Crime varies by neighborhood, but one place where police reports are down is a site Caruso knows intimately: The Grove, his signature shopping complex in Fairfax


Publicly available Los Angeles Police Department data shows that officers are responding to fewer crimes at The Grove than before the pandemic. In the first quarter of 2022, there were 31 police reports of crime at the complex. That compares with the 43 crime reports in the same quarter in 2017, and the 42 in the equivalent time period in 2018. In the first quarter of 2019, there were 60 Grove crime reports, nearly double the 2022 total. (Figures in the first quarter of 2020 and 2021 are difficult to compare due to the impacts of COVID-19.)


Shopping centers and stores attract their biggest crowds during the holiday season. The Grove in the fourth quarter of 2021 generated 45 police reports, below the 49 in the final quarter of 2019, the 48 in 2018, and the 54 in that period in 2017. 

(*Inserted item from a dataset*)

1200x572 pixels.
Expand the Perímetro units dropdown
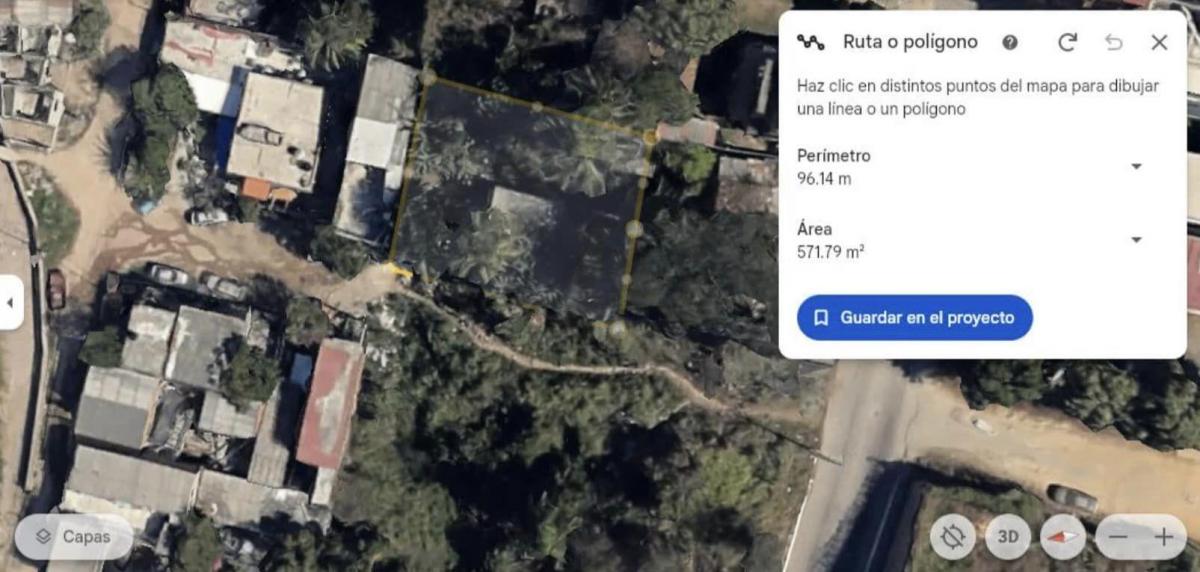coord(1136,166)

Bar chart of quarterly crime reports at The Grove


A representative of Caruso and The Grove would not discuss when or under what conditions criminal acts that occur at the complex are referred to the police. In an email to Crosstown, Caruso Senior Vice President of Public Relations and Marketing Jessica Wong said, “For the continued safety of our employees, tenants, guests, and community, we do not publish the details of our comprehensive security program which includes a close partnership with LAPD.”


Security matters

From Jan. 1–May 31 this year, there were LAPD reports for 54 crimes at The Grove. According to police data, 23 of those were shoplifting classified as petty theft, meaning less than $950 in merchandise was stolen. It is unclear which stores or businesses were targeted.

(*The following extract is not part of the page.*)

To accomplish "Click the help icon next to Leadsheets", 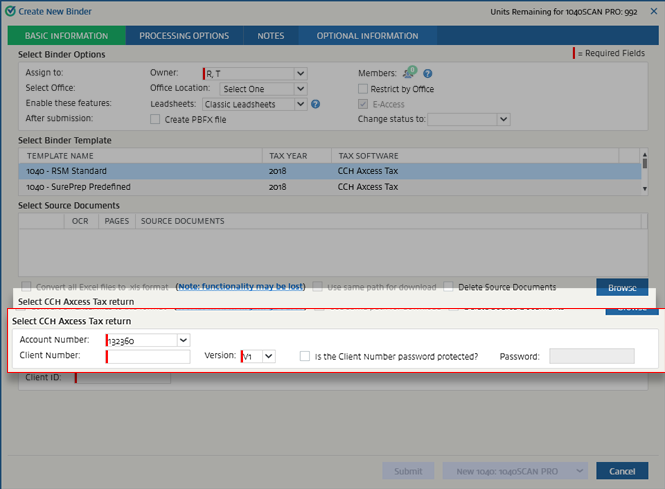I will (x=315, y=103).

Another seven incidents involved shoplifting reports of grand theft, in which more than $950 worth of goods were taken. 


Pie chart of crime types at The Grove in the first 5 months of 2022


Some incidents generate outsized attention. Last Nov. 22, there was a smash-and-grab burglary at The Grove’s Nordstrom department store. According to police, members of an organized retail crime ring involving dozens of people used a sledgehammer to bash the store’s windows. It resulted in nearly $15,000 in damage and about $5,000 worth of stolen merchandise. 


Most of the crimes reported at The Grove do not involve a weapon. Of the reports in the first five months of 2022, one included what the LAPD terms “strong-arm” tactics, and there was one incident involving pepper spray. 


That came on May 25 at around 11 a.m. According to the LAPD, a suspect wearing a hoodie stole more than $950 worth of merchandise from an unspecified store or business. While attempting to escape the person sprayed a stranger with pepper spray. 


How we did it: We examined publicly available crime data from the Los Angeles Police Department from Jan. 1, 2012–May 31, 2022. Learn more about our data here.


LAPD data only reflects crimes that are reported to the department, not how many crimes actually occurred. In making our calculations, we rely on the data the LAPD makes publicly available. LAPD may update past crime reports with new information, or recategorize past reports. Those revised reports do not always automatically become part of the public database.